A few days later, after extensive media coverage of the superintendent's discovery, Ivana L went to the police and said the child was hers. She said she'd had an accident and given birth, but the child was stillborn. Ms. L was charged with disposing of the dead body of a child with the intent to conceal having given birth.
The Criminal Code provides: "Every one who in any manner disposes of the dead body of a child, with intent to conceal the fact that its mother has been delivered of it, whether the child died before, during or after birth, is guilty of an indictable offence and liable to imprisonment for a term not exceeding two years."
The focus of the section is not on the disposition of the body but on the intent "to conceal the fact that its mother has been delivered of it." And that focus is very odd.

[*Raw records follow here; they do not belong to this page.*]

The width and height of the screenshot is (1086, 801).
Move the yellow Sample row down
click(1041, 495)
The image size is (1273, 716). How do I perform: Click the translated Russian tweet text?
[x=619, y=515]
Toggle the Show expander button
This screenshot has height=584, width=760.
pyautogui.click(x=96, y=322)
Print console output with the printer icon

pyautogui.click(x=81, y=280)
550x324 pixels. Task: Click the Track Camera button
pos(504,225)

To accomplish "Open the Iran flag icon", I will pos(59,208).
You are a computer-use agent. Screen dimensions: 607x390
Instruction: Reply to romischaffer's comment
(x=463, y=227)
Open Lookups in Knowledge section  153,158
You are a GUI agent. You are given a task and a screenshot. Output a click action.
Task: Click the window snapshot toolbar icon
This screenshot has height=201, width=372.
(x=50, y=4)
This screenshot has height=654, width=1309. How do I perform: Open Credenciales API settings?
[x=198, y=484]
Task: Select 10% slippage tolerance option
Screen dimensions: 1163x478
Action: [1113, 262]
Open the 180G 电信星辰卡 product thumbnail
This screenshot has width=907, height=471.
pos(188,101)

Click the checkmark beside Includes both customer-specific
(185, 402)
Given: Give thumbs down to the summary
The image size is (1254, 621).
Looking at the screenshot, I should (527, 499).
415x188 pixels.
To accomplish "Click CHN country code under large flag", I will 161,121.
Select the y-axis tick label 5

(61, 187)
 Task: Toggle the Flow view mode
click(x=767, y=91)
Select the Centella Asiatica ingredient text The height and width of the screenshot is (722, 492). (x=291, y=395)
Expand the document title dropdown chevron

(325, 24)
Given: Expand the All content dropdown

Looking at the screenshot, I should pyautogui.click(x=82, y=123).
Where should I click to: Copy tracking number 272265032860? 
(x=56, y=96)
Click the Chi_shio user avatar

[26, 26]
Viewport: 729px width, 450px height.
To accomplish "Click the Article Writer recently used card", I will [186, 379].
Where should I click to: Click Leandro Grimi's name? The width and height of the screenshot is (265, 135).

Abortion, even where undertaking for the very purpose of concealing a pregnancy, is completely unregulated by the criminal law in Canada. Mistreating a dead body is covered by another section of the Criminal Code which makes it an offence to offer an indignity to a dead body or to fail to properly dispose of human remains. Infanticide is a prohibited by yet another section of the Criminal Code. The section on disposing of the dead body of a child is not intended to limit abortion or promote the dignified disposal of human remains or to prohibit infanticide--the section is directed to
punishing someone who takes steps to conceal a delivery even where the child is born dead.
The intent required is quite specific. The prosecutor must prove that in disposing of the dead body of a child, the accused intended to conceal the fact that the child's mother had been delivered of the child. Again, seeing as abortion is completely unrestricted throughout pregnancy, punishing a person for an attempt to conceal a pregnancy is odd; the section reeks of a Canada where hidden pregnancy was common and women were ruined by unwed motherhood. That is not Canada today. About one third of all births in Canada now are to unwed mothers and the "stigma" of illegitimacy is functionally nonexistent. Criminalizing the concealment of childbirth make no sense in contemporary Canada.
Nevertheless, the prohibition on concealing the dead body of a child remains, and in Ms. L's case the Court of Appeal had to determine how it was to be applied. The key question for the Court was how can a "child [who] died before ... birth" be considered a child? The issue of intent to conceal giving birth was not dealt with except in passing.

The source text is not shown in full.